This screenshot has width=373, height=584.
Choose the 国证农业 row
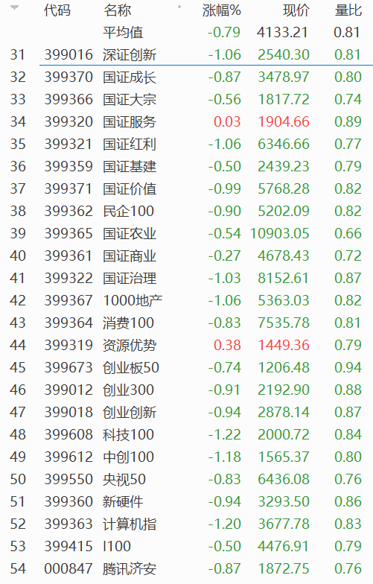pyautogui.click(x=186, y=234)
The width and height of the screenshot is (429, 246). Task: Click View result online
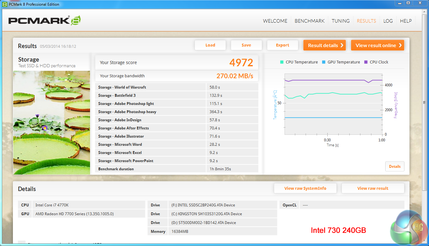[377, 45]
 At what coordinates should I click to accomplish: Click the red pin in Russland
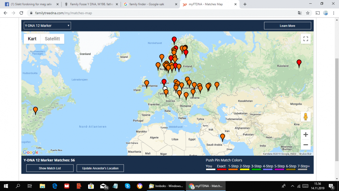point(299,63)
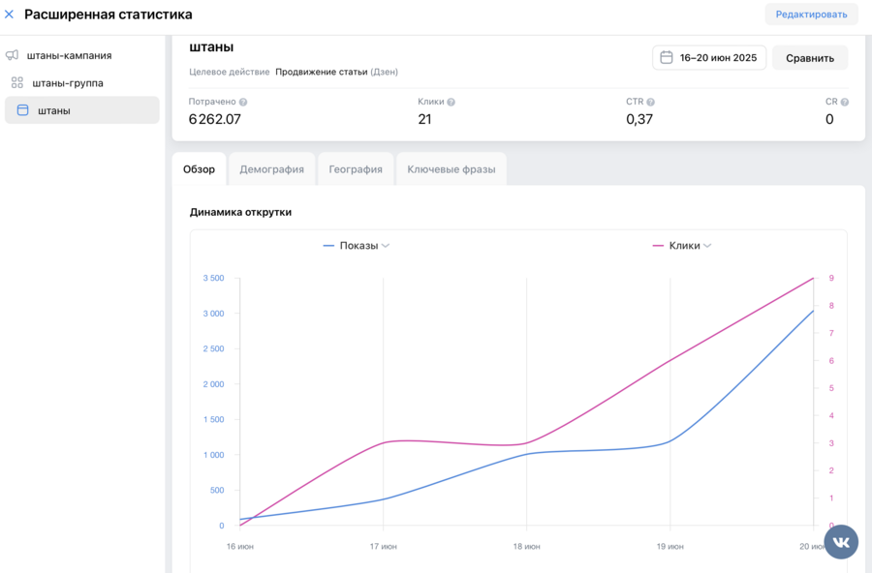Select штаны-кампания in the sidebar tree
Image resolution: width=872 pixels, height=573 pixels.
click(x=69, y=55)
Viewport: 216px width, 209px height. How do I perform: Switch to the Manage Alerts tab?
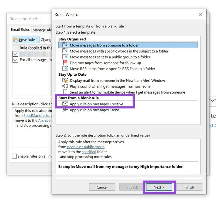point(42,30)
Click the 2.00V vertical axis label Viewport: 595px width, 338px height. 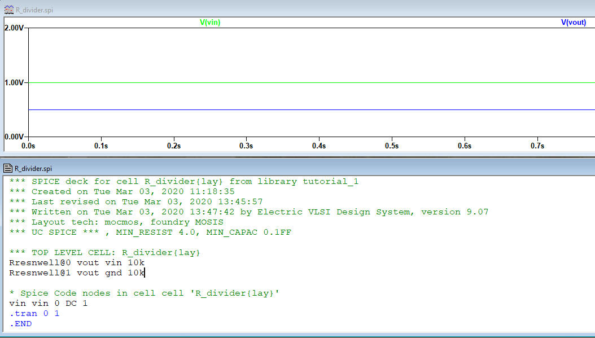14,28
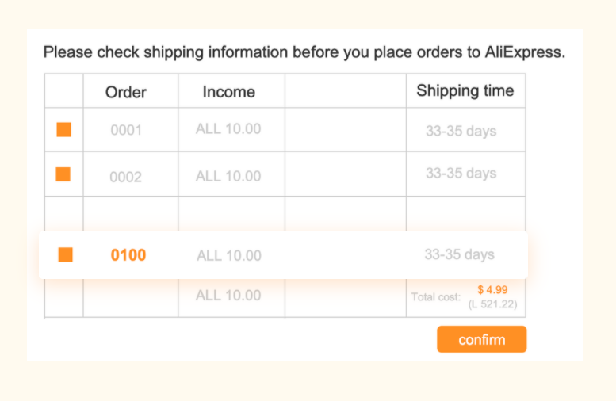This screenshot has width=616, height=401.
Task: Toggle the checkbox for order 0002
Action: click(x=64, y=174)
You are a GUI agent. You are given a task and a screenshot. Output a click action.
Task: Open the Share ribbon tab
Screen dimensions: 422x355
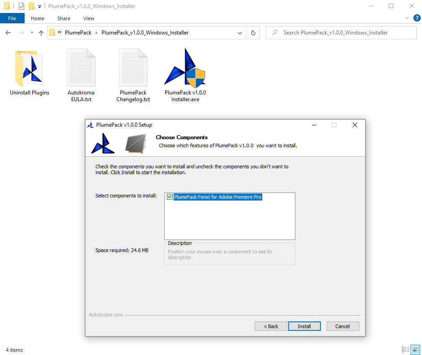[63, 18]
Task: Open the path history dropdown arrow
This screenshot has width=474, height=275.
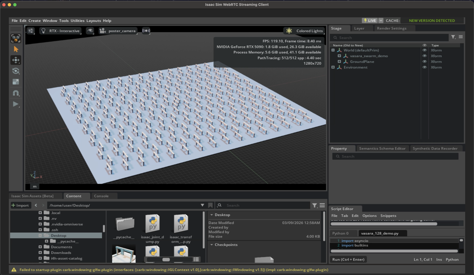Action: [202, 205]
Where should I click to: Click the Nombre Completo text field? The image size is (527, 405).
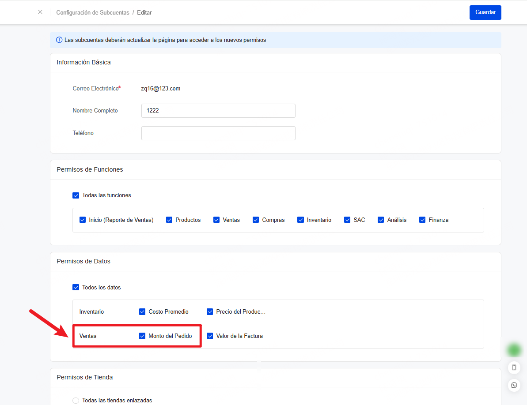pos(218,111)
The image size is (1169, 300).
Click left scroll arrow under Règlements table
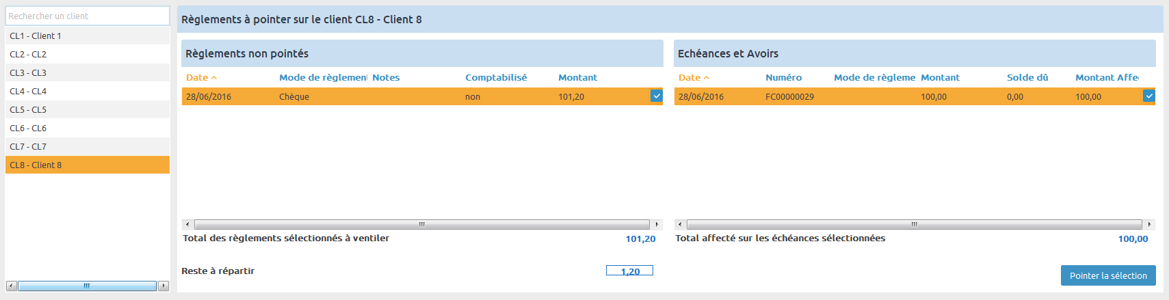tap(187, 224)
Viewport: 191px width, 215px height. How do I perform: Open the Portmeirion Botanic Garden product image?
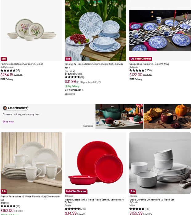[31, 31]
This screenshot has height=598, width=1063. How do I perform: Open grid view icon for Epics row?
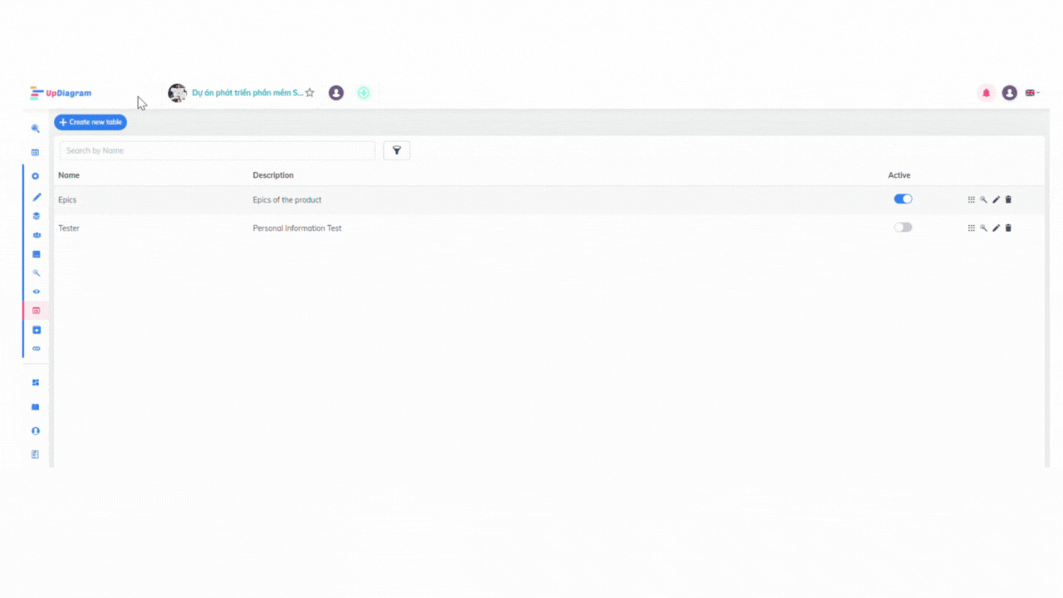point(971,199)
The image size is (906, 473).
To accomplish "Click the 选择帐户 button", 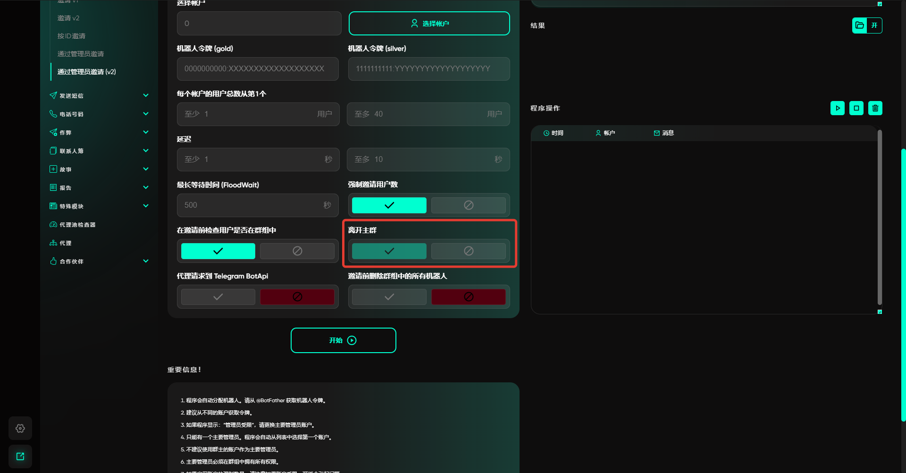I will 429,24.
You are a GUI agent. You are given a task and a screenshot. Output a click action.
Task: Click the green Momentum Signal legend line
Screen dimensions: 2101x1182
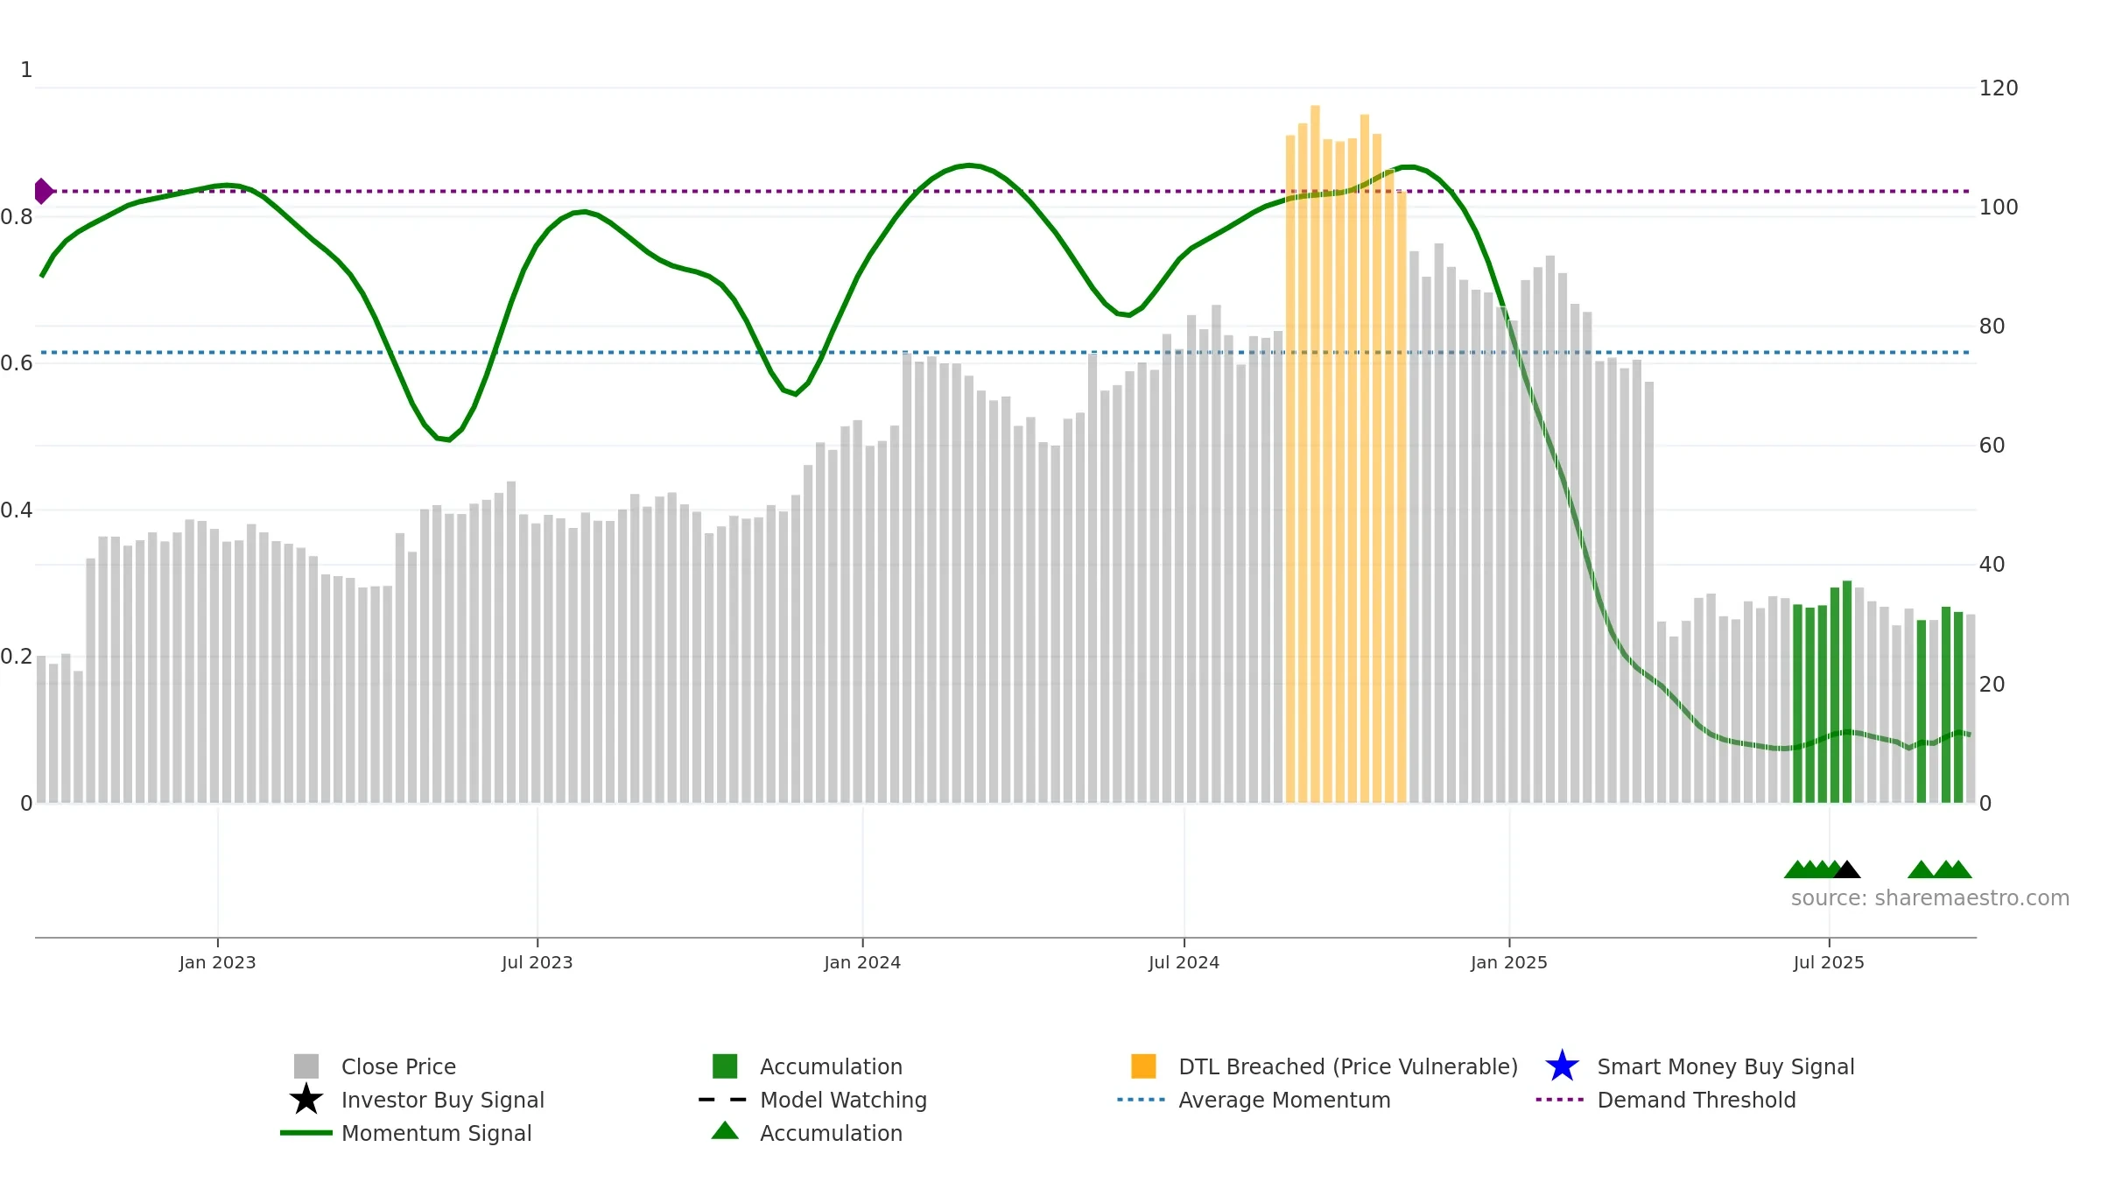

---

> [ASSIGNED TASK]:
Please retype the lines from the one that contains "Task: Click the" through the final line of the data, both included, without any pictures.

> [RESULT OF THE EXERCISE]:
Task: Click the green Momentum Signal legend line
Screen dimensions: 2101x1182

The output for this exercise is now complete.